MPAT: Building Robust Deep Neural Networks against Textual Adversarial Attacks
Fangyuan Zhang, Huichi Zhou, Shuangjiao Li, Hongtao Wang
TL;DR
This work tackles NLP model vulnerability to textual adversarial attacks by introducing MPAT, a malicious-perturbation based adversarial training method. MPAT constructs a multi-level perturbation set via sentence-level paraphrase and word-level synonym replacement, then trains on these maliciously perturbed inputs while applying benign embedding perturbations, enforced by a manifold loss to keep perturbations on the original semantic manifold. The approach is evaluated on three NLP tasks with five victim models and three attack methods, showing improved robustness against malicious perturbations and preserved or enhanced performance on clean data.
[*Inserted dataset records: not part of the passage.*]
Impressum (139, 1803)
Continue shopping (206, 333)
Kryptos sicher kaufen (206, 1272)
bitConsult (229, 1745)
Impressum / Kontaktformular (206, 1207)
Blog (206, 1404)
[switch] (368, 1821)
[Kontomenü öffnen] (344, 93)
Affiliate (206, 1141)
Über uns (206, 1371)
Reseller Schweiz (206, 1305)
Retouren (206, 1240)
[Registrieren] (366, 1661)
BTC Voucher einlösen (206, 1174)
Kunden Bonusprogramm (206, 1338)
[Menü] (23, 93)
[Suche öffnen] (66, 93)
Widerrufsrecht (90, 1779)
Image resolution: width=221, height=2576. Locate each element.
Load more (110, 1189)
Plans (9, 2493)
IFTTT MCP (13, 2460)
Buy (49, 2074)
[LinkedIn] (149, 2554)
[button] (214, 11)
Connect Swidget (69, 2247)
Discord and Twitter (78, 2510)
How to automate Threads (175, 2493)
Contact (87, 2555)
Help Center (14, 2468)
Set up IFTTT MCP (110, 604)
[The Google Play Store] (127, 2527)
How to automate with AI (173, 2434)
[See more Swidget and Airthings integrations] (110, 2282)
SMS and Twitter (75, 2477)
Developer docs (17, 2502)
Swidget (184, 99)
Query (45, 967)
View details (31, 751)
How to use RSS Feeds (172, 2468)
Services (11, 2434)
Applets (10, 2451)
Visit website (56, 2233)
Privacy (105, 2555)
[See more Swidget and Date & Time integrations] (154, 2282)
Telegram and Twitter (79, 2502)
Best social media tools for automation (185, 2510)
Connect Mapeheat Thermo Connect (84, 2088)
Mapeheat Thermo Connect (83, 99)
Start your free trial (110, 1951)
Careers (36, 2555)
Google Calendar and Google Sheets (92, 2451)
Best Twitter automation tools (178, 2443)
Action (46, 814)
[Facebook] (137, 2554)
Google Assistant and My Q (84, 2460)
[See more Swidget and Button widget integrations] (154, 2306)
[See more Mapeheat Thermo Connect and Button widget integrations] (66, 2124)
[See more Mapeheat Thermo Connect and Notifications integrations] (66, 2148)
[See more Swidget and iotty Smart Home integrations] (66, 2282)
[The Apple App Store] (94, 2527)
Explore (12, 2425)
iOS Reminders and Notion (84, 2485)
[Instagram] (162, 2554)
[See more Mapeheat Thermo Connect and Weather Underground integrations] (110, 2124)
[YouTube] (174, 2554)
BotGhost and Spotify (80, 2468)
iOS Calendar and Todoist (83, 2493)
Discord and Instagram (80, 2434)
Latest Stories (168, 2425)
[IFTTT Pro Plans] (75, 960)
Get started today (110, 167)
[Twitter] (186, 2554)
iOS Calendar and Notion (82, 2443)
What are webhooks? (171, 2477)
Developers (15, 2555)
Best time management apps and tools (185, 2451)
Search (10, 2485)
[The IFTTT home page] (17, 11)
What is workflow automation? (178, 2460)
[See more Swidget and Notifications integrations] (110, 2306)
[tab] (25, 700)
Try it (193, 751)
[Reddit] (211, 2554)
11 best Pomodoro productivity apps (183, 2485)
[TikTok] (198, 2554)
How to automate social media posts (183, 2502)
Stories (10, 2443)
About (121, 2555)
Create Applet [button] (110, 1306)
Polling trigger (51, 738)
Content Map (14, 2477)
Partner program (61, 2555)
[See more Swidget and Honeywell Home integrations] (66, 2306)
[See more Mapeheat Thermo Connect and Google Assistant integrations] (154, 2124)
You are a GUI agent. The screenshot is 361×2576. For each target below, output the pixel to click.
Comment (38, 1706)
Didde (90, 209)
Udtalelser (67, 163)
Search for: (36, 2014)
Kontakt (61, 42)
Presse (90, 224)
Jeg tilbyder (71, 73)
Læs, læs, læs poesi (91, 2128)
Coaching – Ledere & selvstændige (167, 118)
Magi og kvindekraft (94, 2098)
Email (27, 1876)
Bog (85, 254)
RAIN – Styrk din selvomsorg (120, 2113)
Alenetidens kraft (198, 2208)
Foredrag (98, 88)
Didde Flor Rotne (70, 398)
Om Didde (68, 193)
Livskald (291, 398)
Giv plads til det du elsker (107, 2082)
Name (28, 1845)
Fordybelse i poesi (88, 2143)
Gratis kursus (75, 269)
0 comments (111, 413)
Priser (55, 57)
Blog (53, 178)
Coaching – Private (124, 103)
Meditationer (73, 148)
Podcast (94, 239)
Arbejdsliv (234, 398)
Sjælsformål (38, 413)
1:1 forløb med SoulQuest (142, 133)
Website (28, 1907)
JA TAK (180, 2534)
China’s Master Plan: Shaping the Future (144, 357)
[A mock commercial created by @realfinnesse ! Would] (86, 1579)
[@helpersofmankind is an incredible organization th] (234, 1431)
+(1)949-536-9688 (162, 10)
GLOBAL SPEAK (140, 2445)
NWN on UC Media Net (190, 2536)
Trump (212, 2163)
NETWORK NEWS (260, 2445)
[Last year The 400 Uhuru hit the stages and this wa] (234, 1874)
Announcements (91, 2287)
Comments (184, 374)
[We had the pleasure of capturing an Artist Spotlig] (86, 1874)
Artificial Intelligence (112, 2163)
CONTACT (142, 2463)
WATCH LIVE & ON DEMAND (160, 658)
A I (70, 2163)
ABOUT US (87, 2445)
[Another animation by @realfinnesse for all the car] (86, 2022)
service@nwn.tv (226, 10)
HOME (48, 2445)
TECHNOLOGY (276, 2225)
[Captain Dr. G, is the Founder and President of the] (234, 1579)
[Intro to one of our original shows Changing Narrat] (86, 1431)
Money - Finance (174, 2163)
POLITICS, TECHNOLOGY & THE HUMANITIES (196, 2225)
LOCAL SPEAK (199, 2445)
Overall, MPAT demonstrates that explicitly modeling malicious perturbations and manifold-consistent training yields stronger defenses with practical impact for NLP systems.
Abstract
Deep neural networks have been proven to be vulnerable to adversarial examples and various methods have been proposed to defend against adversarial attacks for natural language processing tasks. However, previous defense methods have limitations in maintaining effective defense while ensuring the performance of the original task. In this paper, we propose a malicious perturbation based adversarial training method (MPAT) for building robust deep neural networks against textual adversarial attacks. Specifically, we construct a multi-level malicious example generation strategy to generate adversarial examples with malicious perturbations, which are used instead of original inputs for model training. Additionally, we employ a novel training objective function to ensure achieving the defense goal without compromising the performance on the original task. We conduct comprehensive experiments to evaluate our defense method by attacking five victim models on three benchmark datasets. The result demonstrates that our method is more effective against malicious adversarial attacks compared with previous defense methods while maintaining or further improving the performance on the original task.